It’s one thing to say "somebody should do this", but doing it is another matter


A common response when I describe a programming error is, ""Programs should have to pass a test that includes testing for this case." The case could be a program mishandling a message, a program responding incorrectly to IUnknown::QueryInterface, whatever. But these suggestions fall into the same trap that I see when grading student essays: They're good with the what but very weak on the how.

Saying "Somebody should do X" is easy, but without some sort of suggestion as to how that could be accomplished, the suggestion rarely gets off the drawing board. It's like saying "Somebody should solve world hunger."

Let's look at that first example again. The topic at hand was window procedures which fail to pass unhandled messages to the DefWindowProc function. How would one "test for this"? Would the test walk through every code path in the program that creates a window, and then send each of those windows a fake WM_QUERYENDSESSION or a fake WM_APPCOMMAND message to see what happens? First of all, it's unclear how a test could exercise all the window-creation code paths of a program without insider knowledge of that program. Therefore, this test would have to be written by the authors of the program.

Next, even if you sent the message and saw that the message was passed to the DefWindowProc function, that wouldn't actually prove that the message was handled properly. Maybe the window procedure for a window goes something like this:

...
case WM_QUERYENDSESSION:
 if (GetTickCount() / 1000 % 2) return 0;
 return DefWindowProc(hwnd, uMsg, wParam, lParam);

Even if you managed to get this window created, if you send it a fake WM_QUERYENDSESSION, you'll catch the issue only half the time. It's not enough just to exercise every window procedure; you also have to exercise every code path.

But wait, there's more. What if the program really wanted to prevent the user from logging off?

...
case WM_QUERYENDSESSION:
 if (FileHasBeenEditedSinceLastSave()) {
  switch (MessageBox(hwnd,
             TEXT("Save changes before exiting?"),
             TEXT("Title"), MB_YESNOCANCEL)) {
  case IDYES: Save(); break;
  case IDCANCEL: return 0; // user cancelled logoff
  }
 }
 return DefWindowProc(hwnd, uMsg, wParam, lParam);

In this case, there is a code path that cancels the logoff, and it is legitimate, since it was done as the result of a user decision. Your test would somehow have to know this and consider that case to be a pass and not a failure. This sort of reasoning is hardly something that a generic test suite can do; it has to be tailored for each program.

It's one thing to say that something should be tested, but without an idea as to how it should be tested, the suggestion is much less valuable. I may as well say, "Programs should have to pass a test that verifies that there are no bugs."

Comments (26)
  1. Thom says:

    Programmers should have to pass a test to verify that they will not annoy Raymond.  Only then should they be allowed to write code which makes it into software that has the potential to annoy me.

  2. richard says:

    A possible corollary to this is the way code gets modified when an unexpected bug does arise. I find the tendency is to add tests, handling and diagnostics for that specific problem (usually the result of a subtle coding fault). Despite it having been an unexpected problem (granted, we could debate if the design was sufficiently complete if it failed to consider this error condition).

    I find this often adds complexity to the code, without adding benefit.

  3. Medinoc says:

    I think that rather than sending a fake WM_QUERYENDSESSION, testing the program calls DefWindowProc() could be more reliable by sending a message in the "registered" range.

    Registered using a MAC-based GUID for good measure.

  4. Mikkin says:

    Testing never proves the absence of bugs, only their presence.

  5. JenK says:

    <i>"Testing never proves the absence of bugs, only their presence."</i>

    Not to mention http://en.wikipedia.org/wiki/Halting_problem

  6. Joe Butler says:

    Ray Trent: "Hate to beat a dead horse, but once again the problem is insufficient foresight on the part of the designers of Windows."

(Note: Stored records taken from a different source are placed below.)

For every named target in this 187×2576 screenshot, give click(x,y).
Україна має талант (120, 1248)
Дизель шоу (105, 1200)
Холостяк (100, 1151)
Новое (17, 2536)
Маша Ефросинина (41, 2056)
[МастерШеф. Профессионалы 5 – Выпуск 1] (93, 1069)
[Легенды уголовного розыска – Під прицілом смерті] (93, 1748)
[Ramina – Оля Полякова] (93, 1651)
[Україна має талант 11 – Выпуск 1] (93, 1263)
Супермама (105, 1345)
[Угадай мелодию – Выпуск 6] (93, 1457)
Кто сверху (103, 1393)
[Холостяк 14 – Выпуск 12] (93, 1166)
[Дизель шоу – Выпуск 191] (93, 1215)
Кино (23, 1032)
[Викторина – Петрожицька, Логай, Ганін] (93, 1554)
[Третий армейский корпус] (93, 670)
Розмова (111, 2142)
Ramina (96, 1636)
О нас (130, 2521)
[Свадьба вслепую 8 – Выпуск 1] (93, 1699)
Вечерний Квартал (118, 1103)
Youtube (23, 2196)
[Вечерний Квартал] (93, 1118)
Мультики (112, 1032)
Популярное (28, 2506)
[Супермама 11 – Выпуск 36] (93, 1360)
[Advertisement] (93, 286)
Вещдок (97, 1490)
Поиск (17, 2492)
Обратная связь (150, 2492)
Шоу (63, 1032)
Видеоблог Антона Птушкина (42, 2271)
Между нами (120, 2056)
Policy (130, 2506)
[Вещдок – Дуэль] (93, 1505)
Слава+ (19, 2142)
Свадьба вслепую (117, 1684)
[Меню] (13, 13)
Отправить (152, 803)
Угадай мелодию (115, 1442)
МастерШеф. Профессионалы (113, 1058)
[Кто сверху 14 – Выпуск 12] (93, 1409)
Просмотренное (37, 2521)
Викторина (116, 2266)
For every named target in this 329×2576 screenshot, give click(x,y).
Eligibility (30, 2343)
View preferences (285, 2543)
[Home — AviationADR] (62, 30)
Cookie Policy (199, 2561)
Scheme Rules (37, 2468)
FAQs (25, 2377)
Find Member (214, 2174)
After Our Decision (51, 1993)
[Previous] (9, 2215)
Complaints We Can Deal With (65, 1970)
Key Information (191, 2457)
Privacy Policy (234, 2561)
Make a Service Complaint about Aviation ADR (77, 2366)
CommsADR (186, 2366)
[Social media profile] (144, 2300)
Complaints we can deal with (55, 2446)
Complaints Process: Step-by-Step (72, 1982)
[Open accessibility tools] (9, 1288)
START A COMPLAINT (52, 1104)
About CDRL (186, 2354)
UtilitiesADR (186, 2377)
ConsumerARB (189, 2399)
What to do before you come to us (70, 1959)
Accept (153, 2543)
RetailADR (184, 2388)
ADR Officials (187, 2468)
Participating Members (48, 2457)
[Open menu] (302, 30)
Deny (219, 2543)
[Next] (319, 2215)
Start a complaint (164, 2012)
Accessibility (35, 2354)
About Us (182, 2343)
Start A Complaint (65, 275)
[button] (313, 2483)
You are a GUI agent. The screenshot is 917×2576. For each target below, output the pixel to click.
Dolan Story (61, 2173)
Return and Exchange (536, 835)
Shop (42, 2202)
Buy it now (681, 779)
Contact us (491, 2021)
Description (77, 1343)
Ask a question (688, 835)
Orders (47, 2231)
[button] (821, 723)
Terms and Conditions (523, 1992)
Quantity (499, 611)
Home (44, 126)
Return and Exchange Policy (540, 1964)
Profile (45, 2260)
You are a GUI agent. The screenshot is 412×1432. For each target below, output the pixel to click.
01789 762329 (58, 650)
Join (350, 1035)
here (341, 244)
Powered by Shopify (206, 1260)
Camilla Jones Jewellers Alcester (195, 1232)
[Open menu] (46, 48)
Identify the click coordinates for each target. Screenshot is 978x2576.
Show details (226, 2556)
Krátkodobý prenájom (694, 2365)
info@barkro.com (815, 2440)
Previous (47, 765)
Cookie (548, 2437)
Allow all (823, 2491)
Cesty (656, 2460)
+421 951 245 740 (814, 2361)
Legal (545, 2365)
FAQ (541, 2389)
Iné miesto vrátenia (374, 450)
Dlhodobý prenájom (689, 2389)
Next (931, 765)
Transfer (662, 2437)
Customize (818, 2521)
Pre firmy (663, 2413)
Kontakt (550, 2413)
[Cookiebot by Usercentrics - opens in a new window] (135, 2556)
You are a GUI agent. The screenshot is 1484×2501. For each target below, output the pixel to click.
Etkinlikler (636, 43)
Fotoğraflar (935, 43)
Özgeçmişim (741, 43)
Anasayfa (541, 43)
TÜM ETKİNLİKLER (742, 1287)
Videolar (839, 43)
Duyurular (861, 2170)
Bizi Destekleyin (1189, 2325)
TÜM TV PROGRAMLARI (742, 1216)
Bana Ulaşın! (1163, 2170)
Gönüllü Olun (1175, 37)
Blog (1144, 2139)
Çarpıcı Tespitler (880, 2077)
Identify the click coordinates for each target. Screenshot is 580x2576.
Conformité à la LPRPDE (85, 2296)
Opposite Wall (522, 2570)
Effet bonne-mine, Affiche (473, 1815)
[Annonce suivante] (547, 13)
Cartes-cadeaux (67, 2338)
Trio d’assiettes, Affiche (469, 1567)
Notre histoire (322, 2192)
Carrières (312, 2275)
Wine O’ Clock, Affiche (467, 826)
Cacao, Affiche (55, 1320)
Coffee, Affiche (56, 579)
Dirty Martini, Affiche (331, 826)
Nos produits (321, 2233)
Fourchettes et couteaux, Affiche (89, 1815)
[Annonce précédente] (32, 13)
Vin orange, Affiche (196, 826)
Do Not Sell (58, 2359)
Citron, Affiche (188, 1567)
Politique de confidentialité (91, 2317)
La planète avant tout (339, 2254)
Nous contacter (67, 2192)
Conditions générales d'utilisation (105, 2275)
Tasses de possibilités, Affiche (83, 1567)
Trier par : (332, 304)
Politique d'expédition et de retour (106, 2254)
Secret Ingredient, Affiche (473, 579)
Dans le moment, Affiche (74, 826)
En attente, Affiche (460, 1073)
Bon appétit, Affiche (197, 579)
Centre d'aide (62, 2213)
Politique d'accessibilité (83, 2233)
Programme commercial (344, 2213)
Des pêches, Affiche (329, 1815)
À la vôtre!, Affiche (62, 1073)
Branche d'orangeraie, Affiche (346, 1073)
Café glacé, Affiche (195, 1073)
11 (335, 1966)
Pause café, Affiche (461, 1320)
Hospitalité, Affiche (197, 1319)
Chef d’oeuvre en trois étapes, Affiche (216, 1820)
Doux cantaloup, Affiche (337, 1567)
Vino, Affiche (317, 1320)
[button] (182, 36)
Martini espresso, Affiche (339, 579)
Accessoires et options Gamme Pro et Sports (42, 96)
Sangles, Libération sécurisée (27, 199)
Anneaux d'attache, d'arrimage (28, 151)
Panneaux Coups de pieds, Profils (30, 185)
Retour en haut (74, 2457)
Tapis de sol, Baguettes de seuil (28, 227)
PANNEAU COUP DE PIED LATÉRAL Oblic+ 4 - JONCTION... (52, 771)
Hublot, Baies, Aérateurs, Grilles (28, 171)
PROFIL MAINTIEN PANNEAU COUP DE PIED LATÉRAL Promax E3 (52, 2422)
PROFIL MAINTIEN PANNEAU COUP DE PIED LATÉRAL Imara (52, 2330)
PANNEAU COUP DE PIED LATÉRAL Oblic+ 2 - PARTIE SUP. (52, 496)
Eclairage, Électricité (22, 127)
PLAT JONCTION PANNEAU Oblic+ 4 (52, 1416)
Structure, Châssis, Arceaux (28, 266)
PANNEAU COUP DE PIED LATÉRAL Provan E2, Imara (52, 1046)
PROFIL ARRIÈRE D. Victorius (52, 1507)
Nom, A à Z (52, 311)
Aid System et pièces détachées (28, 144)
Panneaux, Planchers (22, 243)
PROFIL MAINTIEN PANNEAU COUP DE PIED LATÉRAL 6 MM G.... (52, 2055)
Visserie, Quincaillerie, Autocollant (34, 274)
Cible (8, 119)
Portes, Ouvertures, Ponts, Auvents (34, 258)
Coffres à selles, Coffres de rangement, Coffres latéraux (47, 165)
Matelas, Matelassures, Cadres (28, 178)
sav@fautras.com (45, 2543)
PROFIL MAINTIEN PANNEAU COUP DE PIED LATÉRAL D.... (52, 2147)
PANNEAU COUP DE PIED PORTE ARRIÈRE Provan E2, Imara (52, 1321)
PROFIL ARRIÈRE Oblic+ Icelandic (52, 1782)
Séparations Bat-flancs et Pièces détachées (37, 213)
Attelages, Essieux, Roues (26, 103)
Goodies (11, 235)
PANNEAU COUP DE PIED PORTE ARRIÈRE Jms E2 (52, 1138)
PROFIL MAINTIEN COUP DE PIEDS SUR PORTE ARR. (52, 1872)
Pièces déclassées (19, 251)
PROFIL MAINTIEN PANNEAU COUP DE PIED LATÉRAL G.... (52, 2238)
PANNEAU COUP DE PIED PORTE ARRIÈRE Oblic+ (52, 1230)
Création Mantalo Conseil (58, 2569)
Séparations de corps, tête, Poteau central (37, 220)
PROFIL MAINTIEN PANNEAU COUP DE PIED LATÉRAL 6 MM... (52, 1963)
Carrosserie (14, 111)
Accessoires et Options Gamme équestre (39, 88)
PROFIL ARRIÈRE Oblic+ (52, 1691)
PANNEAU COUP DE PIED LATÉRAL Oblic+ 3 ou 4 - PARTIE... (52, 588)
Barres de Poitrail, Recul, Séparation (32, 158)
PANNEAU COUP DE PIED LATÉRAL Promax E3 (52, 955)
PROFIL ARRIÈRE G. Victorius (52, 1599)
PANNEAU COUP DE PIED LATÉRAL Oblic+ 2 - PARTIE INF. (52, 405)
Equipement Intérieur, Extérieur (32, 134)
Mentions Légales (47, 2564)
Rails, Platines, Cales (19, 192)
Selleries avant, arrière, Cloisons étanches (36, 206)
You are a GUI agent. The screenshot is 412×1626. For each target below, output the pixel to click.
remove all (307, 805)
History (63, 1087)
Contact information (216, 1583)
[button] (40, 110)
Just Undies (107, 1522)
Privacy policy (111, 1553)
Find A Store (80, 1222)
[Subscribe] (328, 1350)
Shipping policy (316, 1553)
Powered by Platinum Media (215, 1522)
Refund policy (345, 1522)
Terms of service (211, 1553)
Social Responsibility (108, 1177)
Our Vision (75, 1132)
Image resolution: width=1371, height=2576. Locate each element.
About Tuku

    The point was that a message had been mishandled. Your assertion that it would all be rosy if window procedures didn’t work the way they do doesn’t really follow on from that.  People would still be able to mishandle messages.  Take the 50% of programmers on the the left hand side of the normal distribution and they will undoubtebly demonstrate the consumate skills required to mess the simplest of things up.

  7. m0ff says:

    Yeah, I can’t agree more with that comment on ‘Halting Problem’. I tend to observe that writing a piece code can be quite challenging, but then writting a test for it is much more difficult. It involves some scripting, frameworks and all that jazz. This repeats on and on, no matter Windows, Linux, VxWorks or whatever.

  8. Aaron says:

    Ray Trent: Technically speaking, isn’t just about every problem imaginable caused by -somebody’s- insufficient foresight?  That is why we have the expression, "the benefit of hindsight".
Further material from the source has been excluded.